“A what?”
“Stomata. They’re pores. Plants use them to breathe.”
“Plants breathe?”
“Not like us.” She looked pleased that I had asked. “But yes. Sort of.”
I leaned closer. The diagram was beautiful, though I didn’t understand it. But I liked the shapes. The tiny openings. The neat hidden structures under something ordinary.
Katherine turned another page. “Everything has a system inside it.”
“Everything?”
“Everything alive.”
I thought about that for a while. “Even people?”
“Especially people.”
She said it with such certainty that I believed her.
After that, she talked for almost twenty minutes about cells. I understood maybe half of it. Maybe less. But I liked listening to her. Katherine changed when she explained things. Her voice grew steadier. Her hands moved more. Her face opened up bright in a way I had not seen before. She did not look lonely when she was telling me something she knew. And I liked being the reason she looked that way.

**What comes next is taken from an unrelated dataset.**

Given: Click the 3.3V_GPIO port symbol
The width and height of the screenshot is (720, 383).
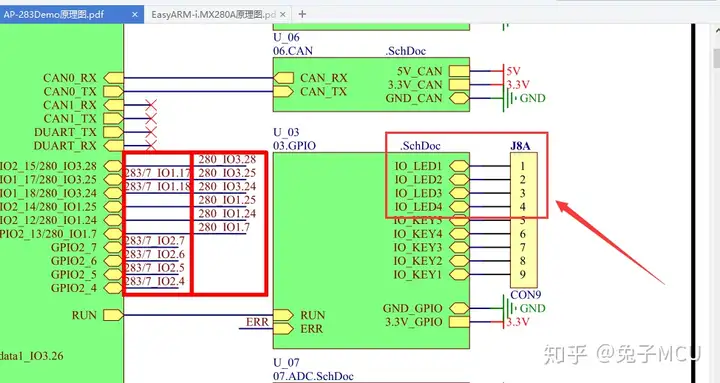Looking at the screenshot, I should [459, 322].
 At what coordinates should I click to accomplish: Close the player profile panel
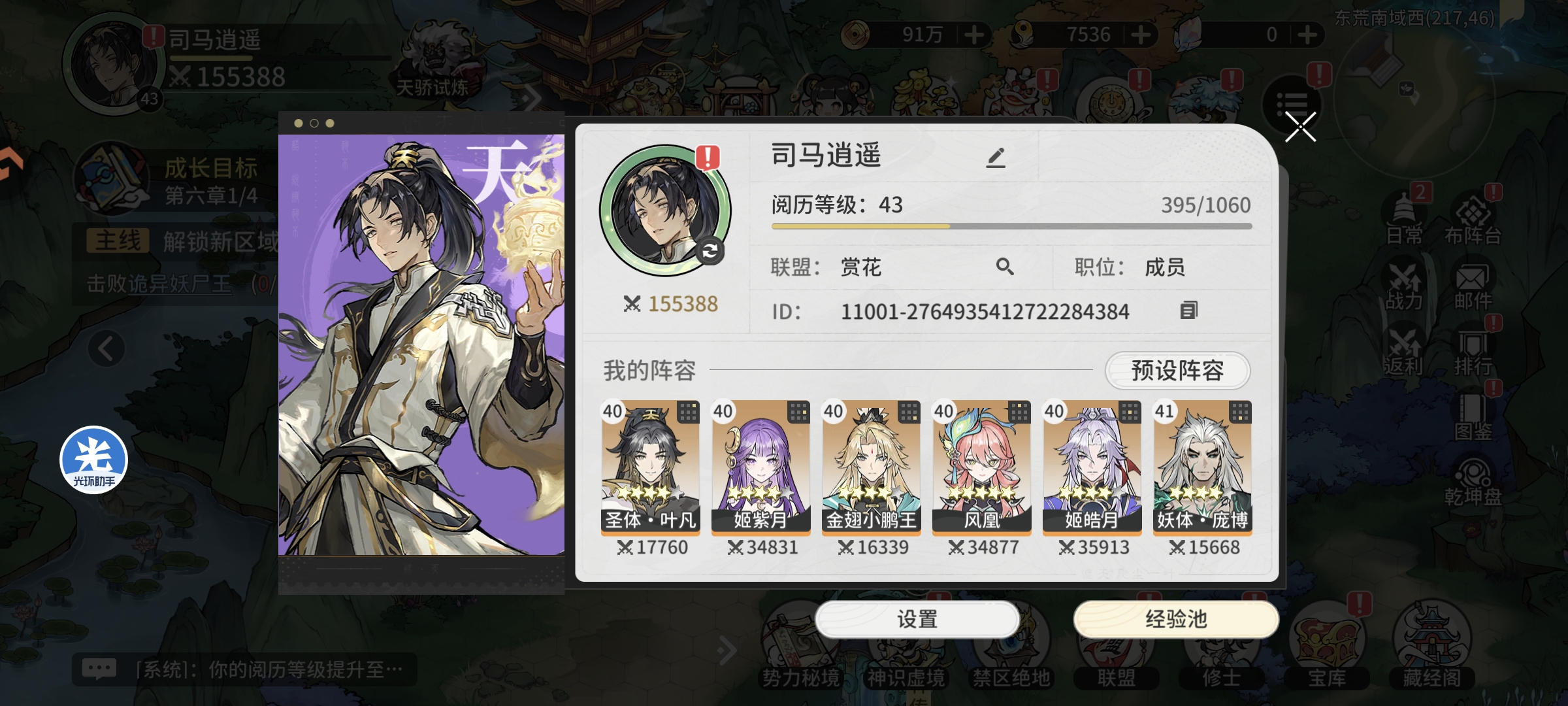click(x=1300, y=127)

“What are you good at?” she asked suddenly.
I blinked. “What?”
“You asked me questions. Now I’m asking you one.”
“I don’t know.”
“Everyone is good at something.”
“No, they aren’t.”
“Yes, they are.”
I shrugged. “Talking, maybe.”
“That’s not a thing.”
“It is if people listen.”
She considered this seriously. Then she nodded. “I suppose that’s true.”
I smiled. Her mouth softened like she wanted to smile too, but had not quite remembered how.
After a while, she gave me a sheet of paper from the desk drawer and a pencil.
“Draw something.”
“I thought you wanted to read.”
“I want to see what you draw.”
“No.”
“Why not?”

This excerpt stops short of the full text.